Можно ли говорить о новом общественном цикле в России

Три вектора движения от текущей точки

Бывают моменты, когда ощущение нового этапа становится повсеместным. Это происходит и неожиданно: вчера еще были в одной ситуации, а сегодня – в другой. И дело не только в появлении чего-то необычного, но в исчерпанности старой модели, смутных ожиданиях, накопленной и нереализованной социальной энергии, которая нащупывает выход наружу. Старые формы никуда еще не делись и обладают огромным ресурсом. Но все заметнее они оставляют ощущение своей неуместности, тяжести – как вычурная ампирная мебель, расставленная в новом жилище, когда в тренде легкие и лаконичные формы, свободное пространство, а богатство спрятано в простоту и естественность материалов. Эстетическое отторжение часто опережает ценностный или идейный конфликт, хотя по факту они все моменты одного явления.

Текущая ситуация в стране напоминает этот момент, и даже настойчивость, с которой пытаются опровергнуть этот тезис, играет на его подтверждение. Явный симптом – настроения чуткой к таким поворотам творческой среды, которая начала быстро менять риторику, играя на опережение.

Каков генезис его появления? Взвинченные в 2014 г. национальные настроения постепенно рассеивали свою энергию под давлением социальных обстоятельств и отсутствия дальнейшей динамики. Стимулирование эмоций международной повесткой давало инерционный, затухающий эффект, пока телевидение не стало приобретать образ подвижных обоев. Затем произошли события, сбившие с толку лояльную часть общества: непонятая большинству пенсионная реформа и голосование по поправкам к Конституции, наибольшее впечатление в которых произвела путинская пролонгация. И за ними – мощное социальное воздействие эпидемии, породившее растерянность, «синдром возвращения с войны», ожидание сущностных перемен.

Все это перевернуло старую страницу, однако, чтобы завершить процесс, был необходим символический жест. И дело не в самих акциях 23 января, а в их дальних следствиях. Например, десятки миллионов просмотров «фильма про дворец» создадут эффект устойчивой ассоциации, которая будет постоянно липнуть к верховной власти при ее публичном появлении.
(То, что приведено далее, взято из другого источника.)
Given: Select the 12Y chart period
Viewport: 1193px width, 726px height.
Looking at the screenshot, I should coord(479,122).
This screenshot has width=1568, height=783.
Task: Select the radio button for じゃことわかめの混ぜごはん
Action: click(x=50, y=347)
Вроде бы мелочь, фейк, сомнительные накрутки, но она станет частью стратегического образа, и отодрать этот листок будет крайне непросто – так устроено сознание обывателя.

В подобных ситуациях возможны три стратегии.

Первая – радикальная смена повестки. Однако для повторения «крымской весны» особого ресурса, кроме почти немыслимой интеграции Белоруссии, нет.

Вторая – сжатие, максимальная консервация, гиперконтроль. Риск здесь в том, что негативная социальная энергия продолжит накапливаться и ее прорыв может оказаться стихийным и разрушительным.

Третья – попытка создать переходные, более гибкие формы, которые расширят взаимодействие власти и общества, обновят правила игры и ее участников. Это оптимальная для данной ситуации модель. Но она кажется и наименее вероятной.